→ **GESTELLTE AUFGABE**
Setze den Text über die umstrittene Justizreform nach seinem letzten Satz fort.

→ **TEXTAUSZUG**
--- --- ---

Es ist keineswegs die „erste“ Runde im Ringen um ein umstrittenes Reformkonzept in der Justiz. So gut wie immer berichten die Tageszeitungen wieder einmal inkompetent über das ihr weitgehend unbekanntes Wesen, das sie Justiz nennen. Dem Wunsch nach Aufklärung durch einen Insider, ob, wie und wieweit der Korruptionsstaatsanwaltschaft in Wien die Handfesseln von den Adressaten, den derzeit an den Hebeln der Macht sitzenden Parteipolitikern angelegt werden dürfen, komme ich gerne nach. Zu erfüllen ist er schwer. Denn mit der Abschaffung der „Voruntersuchung“ und damit auch mit der des Untersuchungsrichters am Beginn eines Strafverfahrens, das diesen Namen verdient, ist die solide Systematik eines einst geordneten Vor-„Verfahrens“ samt Kontrollfunktionen des Strafrichters leider weitgehend verloren gegangen.

--- --- ---

→ **DATENTEIL**
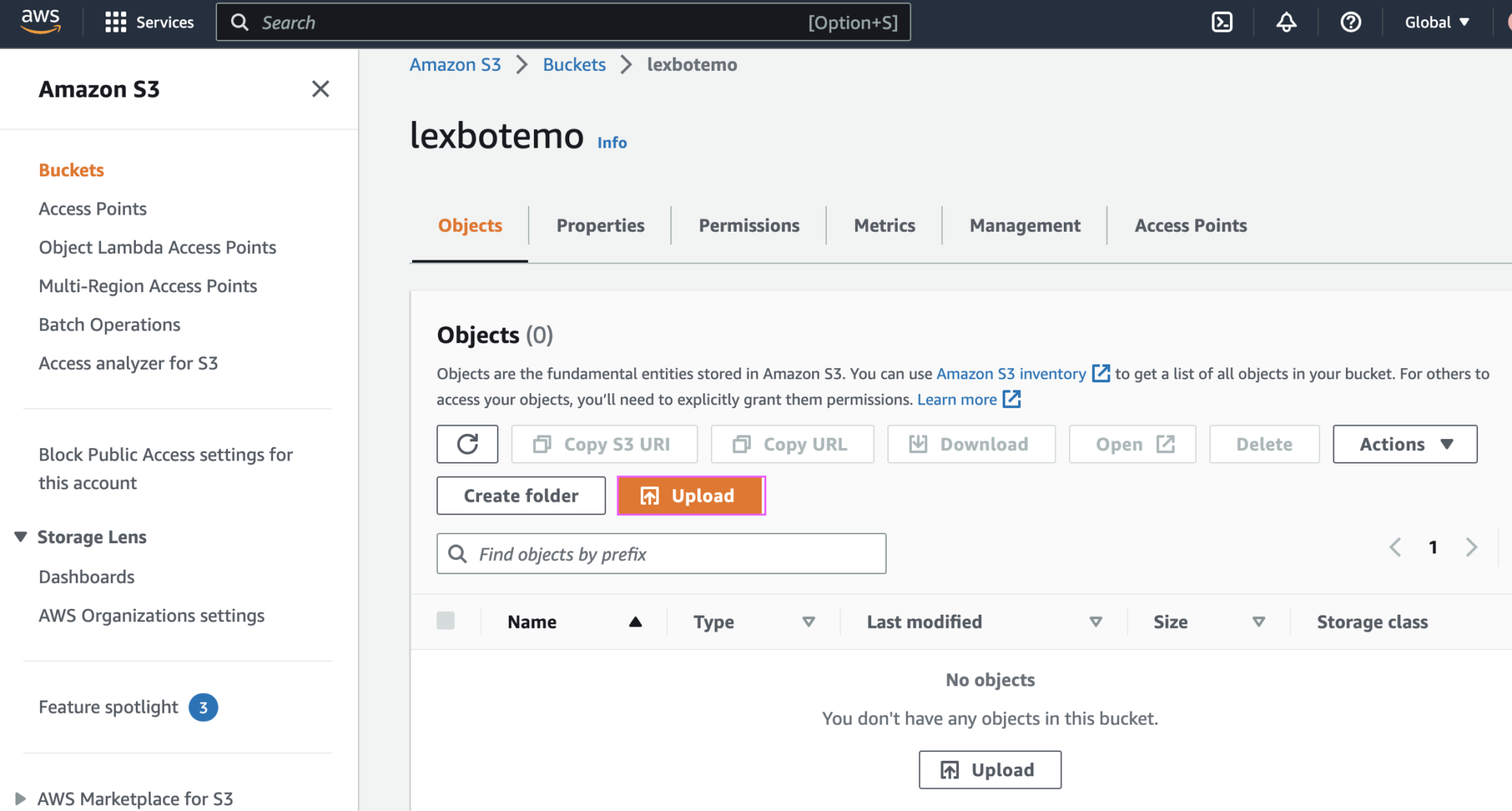Viewport: 1512px width, 811px height.
Task: Open the notifications bell icon
Action: (x=1286, y=21)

--- --- ---

→ **ENDGÜLTIGE ANTWORT**
Was von einer „ersten Runde im Ringen um eine umstrittene Reform“, also von einer Reform der Reform zu halten ist, die heute angeblich auf dem Prüfstand steht, wie sich die „Kronen-Zeitung“ vom 13. April mit ihrem wie üblich hilflosen Wortschatz ausdrückt, ist nicht schwer zu erraten. Es gehe um eine geplante und kritisierte Gesetzesänderung, die die Korruptionsermittler der WKStA, – gemeint wohl in ihren Zuständigkeiten – radikal beschränken könnte, vor allem bei bisher überraschend (!?!) möglichen Hausdurchsuchungen bei Behörden und Ministern. Abgesehen davon, dass unsere StPO das Vokabel „Hausdurchsuchung“ gar nicht kennt, wird es von den Massenmedien nach wie vor zu gerne verwendet, um die Sensationslust ihrer Leser zu befriedigen. In der Marginalrubrik (auf Deutsch Überschrift) im 8.Hauptstück der StPO ist nur „von der Durchsuchung von Orten und Gegenständen“ zu lesen. Allenfalls könnte man darunter schon auch die Wohnung eines Ministers verstehen, ein ganzes Ministerium mit seinen schwer schuftenden Mitarbeitern vom Eingang bis unter das Dach aber nicht.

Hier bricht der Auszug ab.